**Exercise brief:** Lines in the listing below may contain the string "Collapse". Say how many do, giving only the number.
*** Block opens ***
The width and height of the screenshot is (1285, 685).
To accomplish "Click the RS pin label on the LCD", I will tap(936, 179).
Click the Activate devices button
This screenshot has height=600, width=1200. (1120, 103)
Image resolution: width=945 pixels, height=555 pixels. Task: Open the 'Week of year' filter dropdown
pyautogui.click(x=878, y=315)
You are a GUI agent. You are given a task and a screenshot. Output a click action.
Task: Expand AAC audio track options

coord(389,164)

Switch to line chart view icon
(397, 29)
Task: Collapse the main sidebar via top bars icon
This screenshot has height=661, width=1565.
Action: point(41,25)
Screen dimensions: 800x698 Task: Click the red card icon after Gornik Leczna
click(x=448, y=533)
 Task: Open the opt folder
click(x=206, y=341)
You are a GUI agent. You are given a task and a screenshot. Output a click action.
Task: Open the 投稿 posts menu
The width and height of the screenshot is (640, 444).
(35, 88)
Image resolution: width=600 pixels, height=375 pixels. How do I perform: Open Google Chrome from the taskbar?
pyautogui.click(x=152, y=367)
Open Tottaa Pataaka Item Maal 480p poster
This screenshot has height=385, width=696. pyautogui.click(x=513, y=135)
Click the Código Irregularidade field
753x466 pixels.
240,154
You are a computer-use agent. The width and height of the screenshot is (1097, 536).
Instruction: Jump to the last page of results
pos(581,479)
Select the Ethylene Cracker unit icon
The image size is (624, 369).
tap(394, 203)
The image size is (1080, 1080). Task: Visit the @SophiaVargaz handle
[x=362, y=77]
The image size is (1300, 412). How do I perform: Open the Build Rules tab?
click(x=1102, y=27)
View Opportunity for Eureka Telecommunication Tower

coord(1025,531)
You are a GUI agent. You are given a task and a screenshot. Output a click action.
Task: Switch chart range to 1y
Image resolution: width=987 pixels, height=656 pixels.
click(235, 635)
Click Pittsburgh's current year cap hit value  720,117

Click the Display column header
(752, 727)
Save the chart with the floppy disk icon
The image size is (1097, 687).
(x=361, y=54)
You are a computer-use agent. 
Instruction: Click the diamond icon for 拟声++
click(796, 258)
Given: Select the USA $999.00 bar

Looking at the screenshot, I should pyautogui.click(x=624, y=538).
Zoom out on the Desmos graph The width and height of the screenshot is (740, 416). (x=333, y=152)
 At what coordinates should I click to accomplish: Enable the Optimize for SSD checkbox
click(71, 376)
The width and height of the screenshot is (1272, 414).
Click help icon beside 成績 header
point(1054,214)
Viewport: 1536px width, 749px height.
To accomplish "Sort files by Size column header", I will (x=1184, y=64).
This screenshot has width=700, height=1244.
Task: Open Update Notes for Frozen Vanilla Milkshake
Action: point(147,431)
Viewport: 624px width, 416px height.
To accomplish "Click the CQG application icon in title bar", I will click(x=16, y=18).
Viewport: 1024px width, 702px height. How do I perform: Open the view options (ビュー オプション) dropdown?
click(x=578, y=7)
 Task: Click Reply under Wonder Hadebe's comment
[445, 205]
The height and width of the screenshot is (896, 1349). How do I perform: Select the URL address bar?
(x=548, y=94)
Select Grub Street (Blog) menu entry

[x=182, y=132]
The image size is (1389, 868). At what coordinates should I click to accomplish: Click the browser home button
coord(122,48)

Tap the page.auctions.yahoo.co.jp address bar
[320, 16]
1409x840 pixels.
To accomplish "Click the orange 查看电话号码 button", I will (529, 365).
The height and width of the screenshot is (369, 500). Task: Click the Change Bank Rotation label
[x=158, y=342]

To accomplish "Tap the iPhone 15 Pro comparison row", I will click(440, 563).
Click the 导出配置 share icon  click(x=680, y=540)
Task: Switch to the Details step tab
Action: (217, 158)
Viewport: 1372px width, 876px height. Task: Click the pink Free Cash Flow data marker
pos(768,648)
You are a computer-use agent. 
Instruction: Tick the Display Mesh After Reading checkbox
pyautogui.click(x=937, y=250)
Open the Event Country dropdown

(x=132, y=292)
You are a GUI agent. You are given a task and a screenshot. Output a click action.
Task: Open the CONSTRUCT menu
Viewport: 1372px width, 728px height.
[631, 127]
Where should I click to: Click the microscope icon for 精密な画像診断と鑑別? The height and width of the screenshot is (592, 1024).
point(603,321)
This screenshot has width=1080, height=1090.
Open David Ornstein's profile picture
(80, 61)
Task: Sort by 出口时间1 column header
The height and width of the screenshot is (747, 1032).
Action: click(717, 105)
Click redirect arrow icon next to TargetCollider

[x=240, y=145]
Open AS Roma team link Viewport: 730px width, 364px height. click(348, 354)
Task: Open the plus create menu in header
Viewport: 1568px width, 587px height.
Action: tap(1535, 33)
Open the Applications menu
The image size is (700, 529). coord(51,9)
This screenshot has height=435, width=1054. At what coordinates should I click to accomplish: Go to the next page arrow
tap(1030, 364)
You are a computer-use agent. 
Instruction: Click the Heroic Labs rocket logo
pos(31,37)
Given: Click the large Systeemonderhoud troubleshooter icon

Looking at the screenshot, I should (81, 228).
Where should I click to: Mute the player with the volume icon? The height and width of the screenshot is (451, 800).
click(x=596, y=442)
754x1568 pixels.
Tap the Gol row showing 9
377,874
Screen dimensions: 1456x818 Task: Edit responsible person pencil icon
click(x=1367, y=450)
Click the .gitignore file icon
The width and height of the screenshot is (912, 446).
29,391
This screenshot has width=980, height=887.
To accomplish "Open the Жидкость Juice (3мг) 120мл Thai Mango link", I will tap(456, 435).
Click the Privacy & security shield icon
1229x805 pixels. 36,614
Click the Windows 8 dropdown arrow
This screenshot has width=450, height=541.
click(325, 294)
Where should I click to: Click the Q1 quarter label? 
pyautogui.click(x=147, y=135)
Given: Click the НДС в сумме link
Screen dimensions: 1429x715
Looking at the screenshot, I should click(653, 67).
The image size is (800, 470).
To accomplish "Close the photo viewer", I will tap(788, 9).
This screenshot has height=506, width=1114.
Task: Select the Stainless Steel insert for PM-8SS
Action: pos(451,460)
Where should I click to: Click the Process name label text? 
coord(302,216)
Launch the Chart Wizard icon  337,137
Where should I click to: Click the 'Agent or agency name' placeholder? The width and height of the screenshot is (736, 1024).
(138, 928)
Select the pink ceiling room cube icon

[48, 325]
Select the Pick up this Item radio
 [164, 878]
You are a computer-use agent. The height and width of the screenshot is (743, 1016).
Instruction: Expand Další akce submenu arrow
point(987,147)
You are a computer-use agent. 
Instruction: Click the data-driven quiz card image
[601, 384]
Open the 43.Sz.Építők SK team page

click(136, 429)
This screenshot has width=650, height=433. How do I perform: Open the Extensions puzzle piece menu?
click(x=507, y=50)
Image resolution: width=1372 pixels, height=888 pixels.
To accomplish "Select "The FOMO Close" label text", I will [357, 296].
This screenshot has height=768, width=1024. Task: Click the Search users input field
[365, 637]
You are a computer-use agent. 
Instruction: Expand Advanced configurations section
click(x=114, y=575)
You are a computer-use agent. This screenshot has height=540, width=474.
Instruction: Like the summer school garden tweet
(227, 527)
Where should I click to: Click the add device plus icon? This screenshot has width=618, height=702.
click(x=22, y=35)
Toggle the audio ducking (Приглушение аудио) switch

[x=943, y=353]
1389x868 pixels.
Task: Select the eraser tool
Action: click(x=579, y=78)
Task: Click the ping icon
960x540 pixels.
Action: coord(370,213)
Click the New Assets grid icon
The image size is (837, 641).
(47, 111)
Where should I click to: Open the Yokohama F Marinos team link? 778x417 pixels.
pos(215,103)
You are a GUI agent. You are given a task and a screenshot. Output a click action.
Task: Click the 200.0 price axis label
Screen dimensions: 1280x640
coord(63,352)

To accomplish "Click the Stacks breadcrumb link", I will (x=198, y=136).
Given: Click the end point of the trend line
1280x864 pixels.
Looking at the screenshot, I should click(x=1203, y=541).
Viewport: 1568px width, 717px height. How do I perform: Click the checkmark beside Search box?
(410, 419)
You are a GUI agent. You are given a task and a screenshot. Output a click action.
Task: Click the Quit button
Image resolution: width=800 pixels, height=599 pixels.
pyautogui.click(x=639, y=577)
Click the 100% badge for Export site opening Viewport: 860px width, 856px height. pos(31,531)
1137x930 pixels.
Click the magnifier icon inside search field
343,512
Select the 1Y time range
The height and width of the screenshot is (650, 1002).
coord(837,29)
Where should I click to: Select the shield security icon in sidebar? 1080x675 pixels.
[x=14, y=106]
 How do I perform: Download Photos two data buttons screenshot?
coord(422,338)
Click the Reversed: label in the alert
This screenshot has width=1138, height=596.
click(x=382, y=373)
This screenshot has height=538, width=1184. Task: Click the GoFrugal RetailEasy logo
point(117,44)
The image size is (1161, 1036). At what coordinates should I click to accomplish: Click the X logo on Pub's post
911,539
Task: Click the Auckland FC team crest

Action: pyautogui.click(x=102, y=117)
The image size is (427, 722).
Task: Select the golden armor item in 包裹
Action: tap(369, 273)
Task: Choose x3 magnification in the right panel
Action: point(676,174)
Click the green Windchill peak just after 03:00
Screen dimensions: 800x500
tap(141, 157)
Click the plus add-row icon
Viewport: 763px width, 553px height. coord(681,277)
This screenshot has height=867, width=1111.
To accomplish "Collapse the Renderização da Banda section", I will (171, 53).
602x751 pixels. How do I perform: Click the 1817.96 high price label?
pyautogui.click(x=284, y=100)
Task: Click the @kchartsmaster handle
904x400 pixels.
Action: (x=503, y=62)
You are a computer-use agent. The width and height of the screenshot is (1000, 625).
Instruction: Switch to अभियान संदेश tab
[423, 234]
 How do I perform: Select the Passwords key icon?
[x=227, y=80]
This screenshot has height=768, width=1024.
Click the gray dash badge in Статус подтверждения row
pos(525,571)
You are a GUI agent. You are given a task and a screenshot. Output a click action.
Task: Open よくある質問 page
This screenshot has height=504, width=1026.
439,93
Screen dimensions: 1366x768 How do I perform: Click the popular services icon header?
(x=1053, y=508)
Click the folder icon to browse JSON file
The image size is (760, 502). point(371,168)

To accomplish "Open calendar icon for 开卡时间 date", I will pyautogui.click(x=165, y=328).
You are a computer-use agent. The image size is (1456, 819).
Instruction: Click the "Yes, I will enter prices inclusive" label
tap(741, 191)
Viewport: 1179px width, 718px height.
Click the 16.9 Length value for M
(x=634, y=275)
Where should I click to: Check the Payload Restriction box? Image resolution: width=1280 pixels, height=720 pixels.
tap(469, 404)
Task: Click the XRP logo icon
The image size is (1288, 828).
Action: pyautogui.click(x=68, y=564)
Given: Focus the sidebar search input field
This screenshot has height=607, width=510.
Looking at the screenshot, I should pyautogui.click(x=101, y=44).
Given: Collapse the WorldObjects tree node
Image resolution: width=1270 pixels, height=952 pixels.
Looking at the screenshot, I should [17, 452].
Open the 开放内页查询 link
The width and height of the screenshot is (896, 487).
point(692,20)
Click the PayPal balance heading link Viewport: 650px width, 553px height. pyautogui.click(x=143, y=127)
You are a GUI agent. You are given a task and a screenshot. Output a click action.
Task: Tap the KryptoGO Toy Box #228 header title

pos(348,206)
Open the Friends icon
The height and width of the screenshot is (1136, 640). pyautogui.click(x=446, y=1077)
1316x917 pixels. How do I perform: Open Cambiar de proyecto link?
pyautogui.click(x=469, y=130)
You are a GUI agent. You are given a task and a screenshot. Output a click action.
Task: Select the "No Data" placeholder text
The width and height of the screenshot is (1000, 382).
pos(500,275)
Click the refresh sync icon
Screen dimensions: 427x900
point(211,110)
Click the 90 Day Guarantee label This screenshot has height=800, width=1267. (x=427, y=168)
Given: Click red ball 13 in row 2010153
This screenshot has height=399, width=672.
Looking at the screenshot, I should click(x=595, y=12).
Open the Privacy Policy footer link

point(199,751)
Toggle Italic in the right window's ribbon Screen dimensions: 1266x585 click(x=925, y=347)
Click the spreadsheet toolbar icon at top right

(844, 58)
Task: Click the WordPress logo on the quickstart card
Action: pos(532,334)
*** Block closes ***
**Result below:** 3